Evita Tezeno had a bucolic childhood, ensconced in a predominantly Black community in small-town Port Arthur, Texas, near the Louisiana border. Despite the sociopolitical tensions of the 1960s and 1970s, “I grew up in a bubble,” she admits. “I wasn’t exposed to other races until my senior year of high school. I didn’t know what prejudice was.”
Today the 62-year-old Dallas artist draws upon these fond memories in her exuberant collage paintings, employing elaborately patterned hand-painted papers and found objects to depict everyday scenes of Black life: prim ladies waiting at a bus stop, young girls nattering away, women hanging laundry, couples linking arms for a stroll, gazing lovingly at each other, or dressed in their finest for a night of dancing.
In the South, she continues, “I hate to say, the stereotype is that Black people are depressed, sad, and exposed to a lot of racial prejudice and suppression. But we have joy too—and I wanted to portray that happiness and togetherness I grew up with.”

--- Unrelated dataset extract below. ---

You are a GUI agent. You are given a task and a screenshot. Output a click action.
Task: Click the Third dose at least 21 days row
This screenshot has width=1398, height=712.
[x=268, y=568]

Her uplifting work has lately been gaining attention in the art crowd, both regionally and across the country. Her first solo museum exhibition opens at the Houston Museum of African American Culture next week, and earlier this month she was awarded a 2023 Guggenheim Fellowship, one of the most prestigious grants for artists.
This week she’s gearing up for a busy Dallas Art Fair, during which her work will be on display with gallery Luis De Jesus Los Angeles and in a related pop-up exhibition at the upscale shopping mall NorthPark Center; she’ll also be interviewed by Vanity Fair art columnist Nate Freeman onstage at the Nasher Sculpture Center on Friday.
All this recognition has arrived three decades into Tezeno’s practice. “It feels like an avalanche, it’s suddenly happening so fast,” she says. She’d wanted to be an artist since childhood and struggled for many years. “But I knew that this is what I was gonna do. I held on.”